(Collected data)
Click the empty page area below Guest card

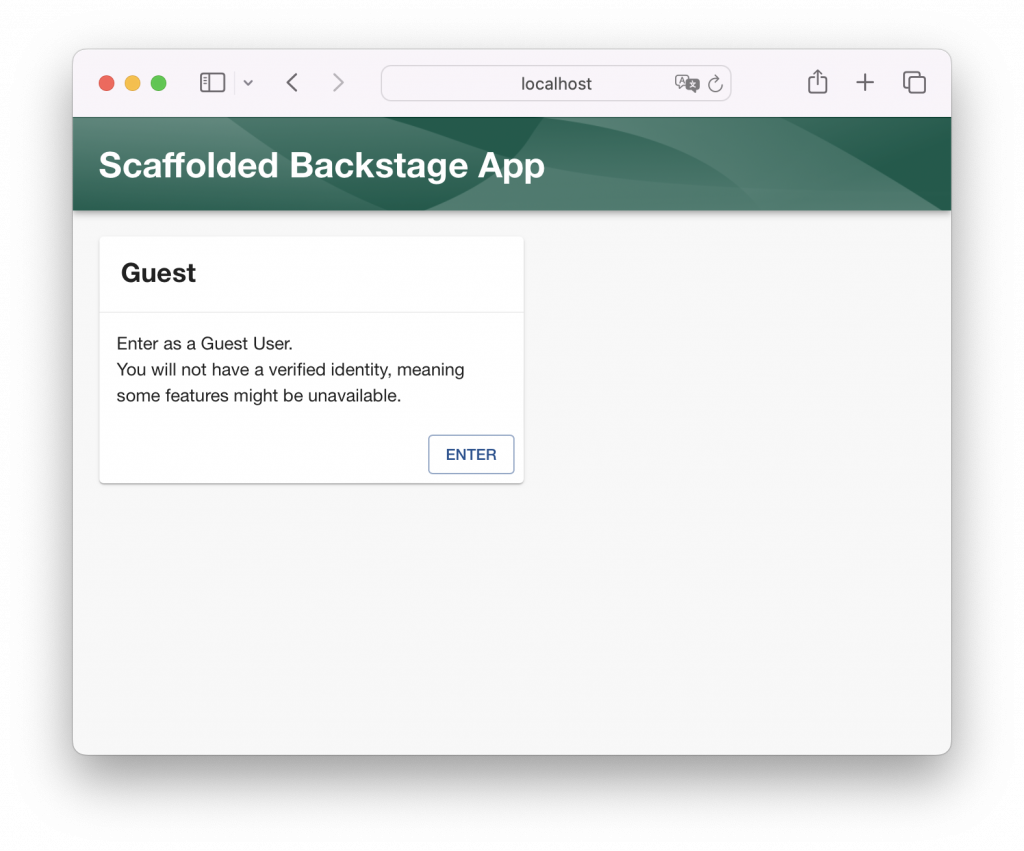(x=400, y=620)
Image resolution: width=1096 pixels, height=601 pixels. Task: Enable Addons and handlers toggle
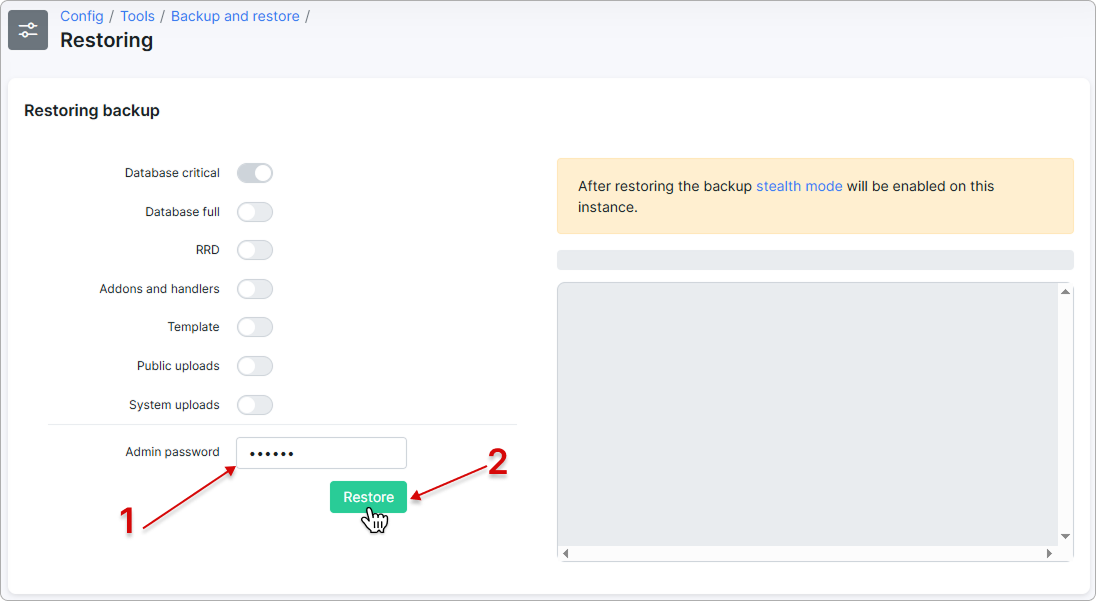(255, 289)
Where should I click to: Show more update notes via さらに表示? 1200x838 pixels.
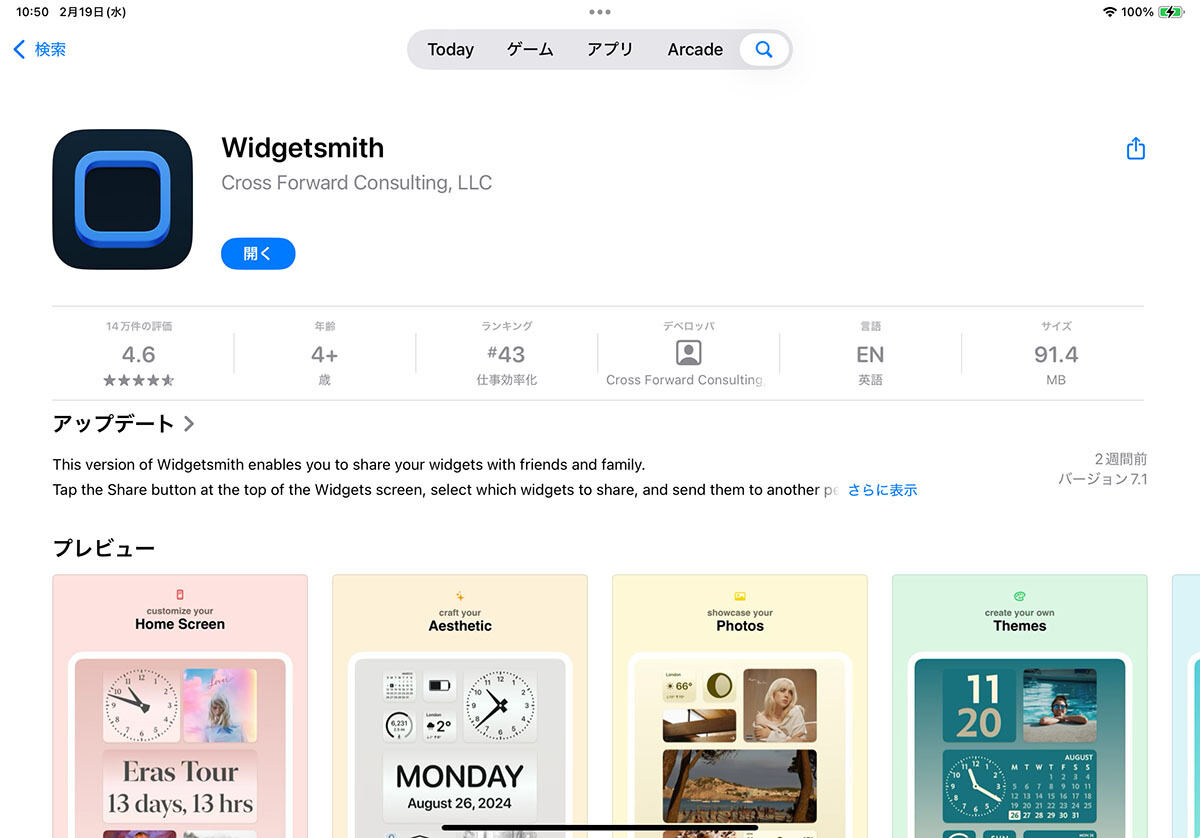(882, 490)
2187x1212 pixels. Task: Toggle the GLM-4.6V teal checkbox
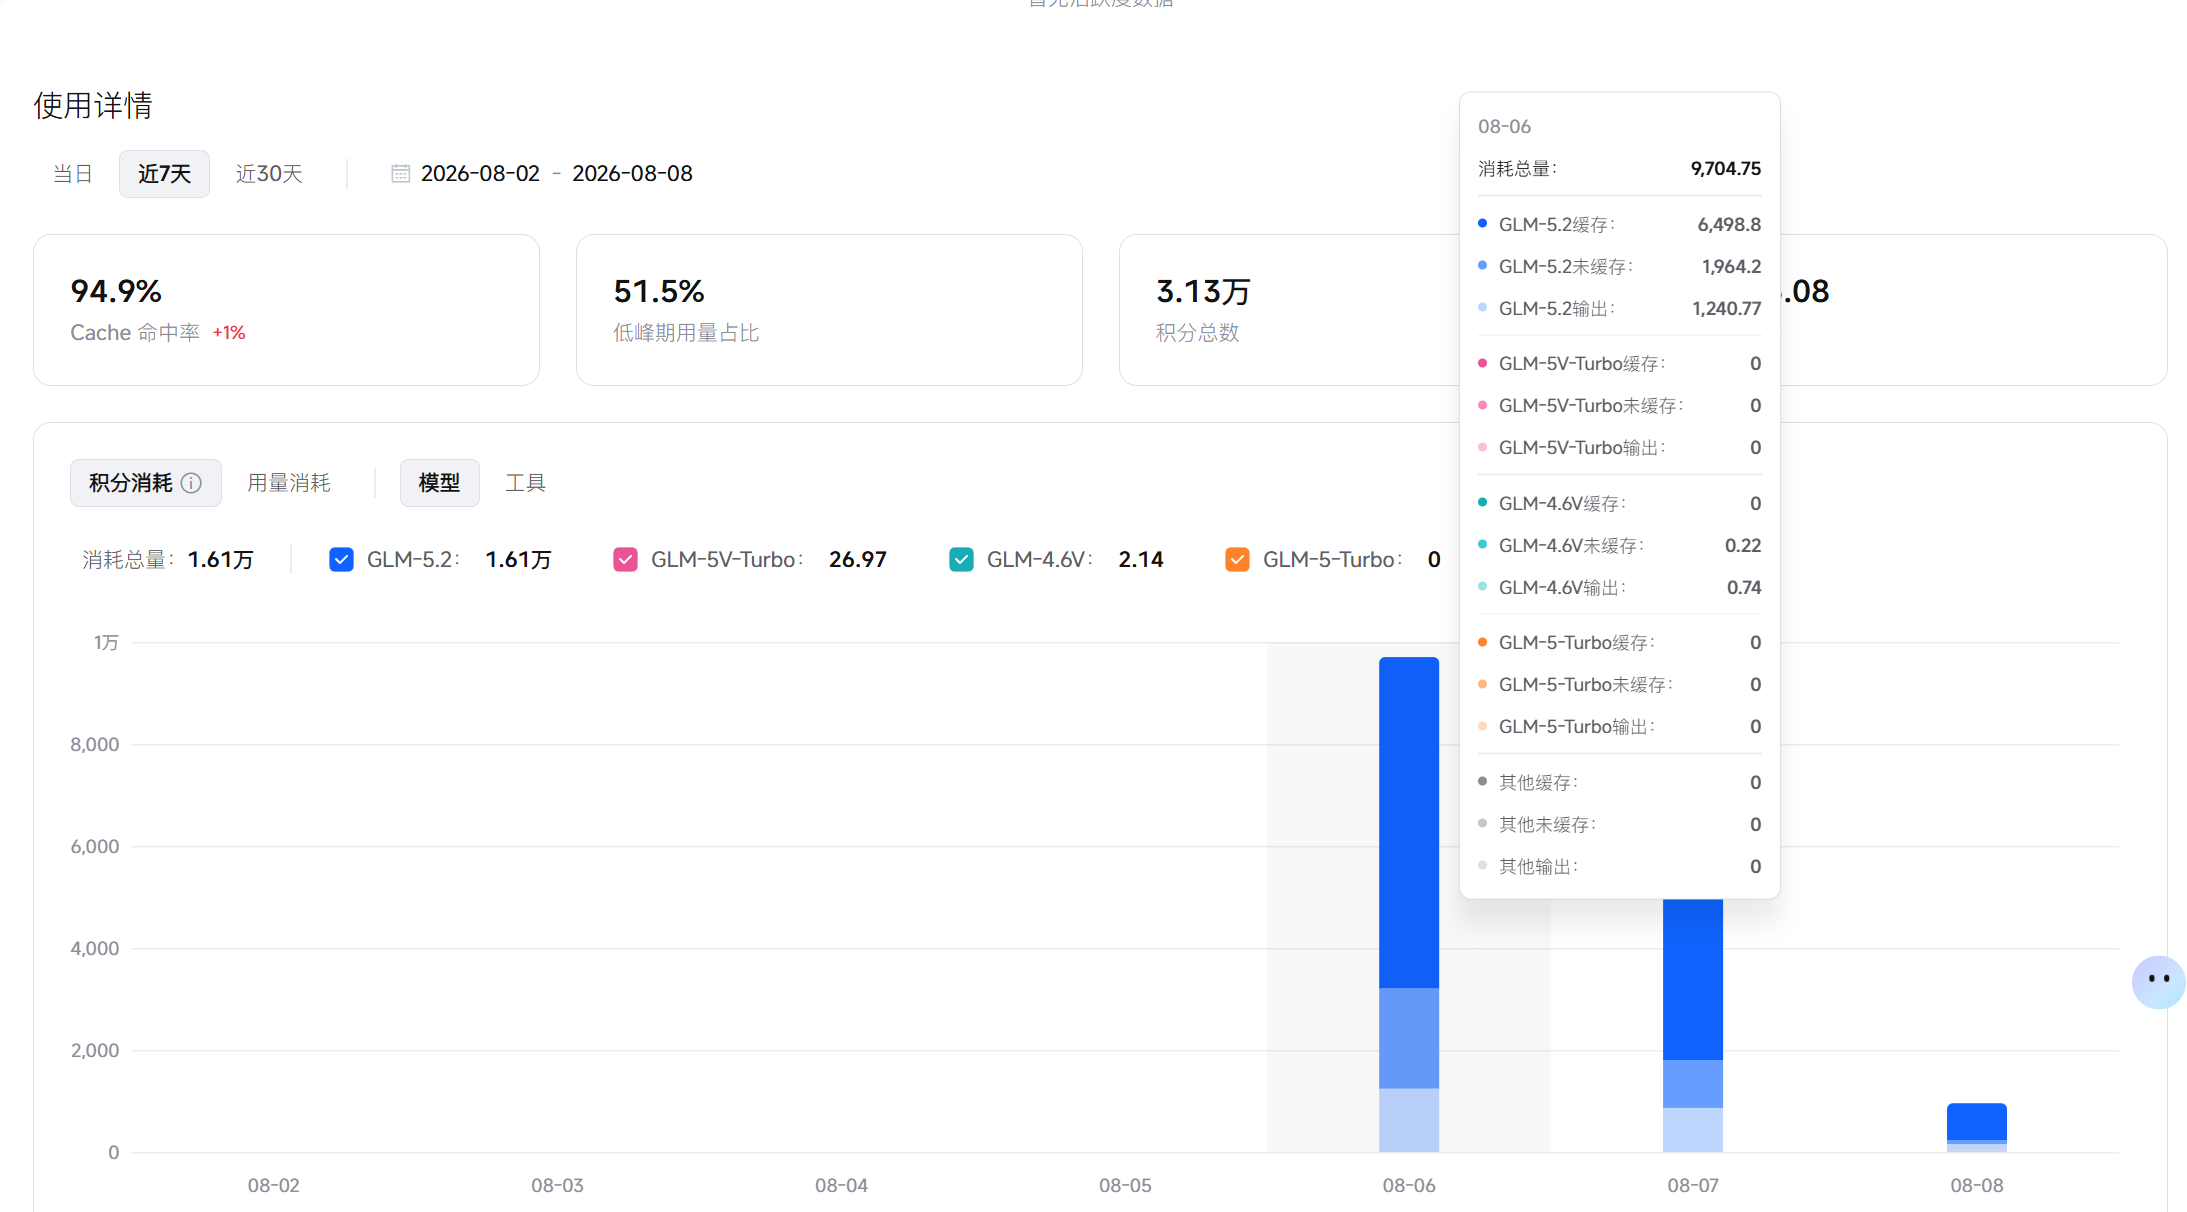coord(961,560)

**WHAT YOU HAVE TO DO:** Reproduce all of the material above word for word, leaving the pictures out.

**RESULT BELOW:**
Click the empty page area below Guest card

(x=400, y=620)
Image resolution: width=1096 pixels, height=601 pixels. Task: Enable Addons and handlers toggle
(255, 289)
Where should I click to: Show more update notes via さらに表示? 1200x838 pixels.
(882, 490)
2187x1212 pixels. Task: Toggle the GLM-4.6V teal checkbox
coord(961,560)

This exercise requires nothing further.